The thing that whizzed around my head the longest and made the most sense, however, was The Princess’s request to go to hospital. She knew how she felt that afternoon, she knew something was very wrong. She does not make a fuss about illness, ever. EVER. When she was about 16 or 17 months, she picked up a sickness bug. This bug didn’t stop her playing, or chatting, or even eating. Sitting her to the table one lunch time, she said “No sick!”, which really meant “Loads of projectile sick!” and promptly vommed on the table. After having her mouth wiped and a drink of water, she picked up and ate a tomato off her plate, before The Boyfriend or I had had chance to wipe any surfaces. Seriously, illness does not bother this girl. But on Sunday it did, and she knew it.
I’m a firm believer in trusting our own instincts, and have based most of my parenting on said instincts. I do like to have confirmation that what I’m doing is alright though, and have been drawn to gentle / attachment / natural (I’m pretty sure they’re one in the same really) parenting articles, books and groups. There is much emphasis within these mindsets on trusting our children, which until now I have been hesitant about, if only because a not-quite-three-year-old doesn’t understand risk or danger or have a real sense of what is appropriate (chocolate buttons for every meal while watching Peppa sodding Pig on loop, anyone?).
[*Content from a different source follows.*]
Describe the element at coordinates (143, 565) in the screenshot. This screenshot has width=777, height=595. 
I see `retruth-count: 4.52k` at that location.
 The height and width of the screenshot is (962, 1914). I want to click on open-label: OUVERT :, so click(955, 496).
But they know themselves, even if they do not fully understand this world in which we live, and now I know that trusting our children, understanding that they know how they feel and have their own valid thoughts, really is important. Learning to trust my own instincts has been a long and difficult journey, although I have always been led by instinct, actually following that feeling and really trusting it has not been a natural process. After a short sharp shock on Sunday, I feel that learning to trust my children will be a much shorter and simpler journey.
After three days and three nights in the hospital, The Princess is now at home, ruling the roost, refusing her medication, and desperately trying not to let this pneumonia slow her down. She walked into the dining room earlier and asked The Boyfriend why there were cards all over the table.
Did I mention Sunday was my birthday?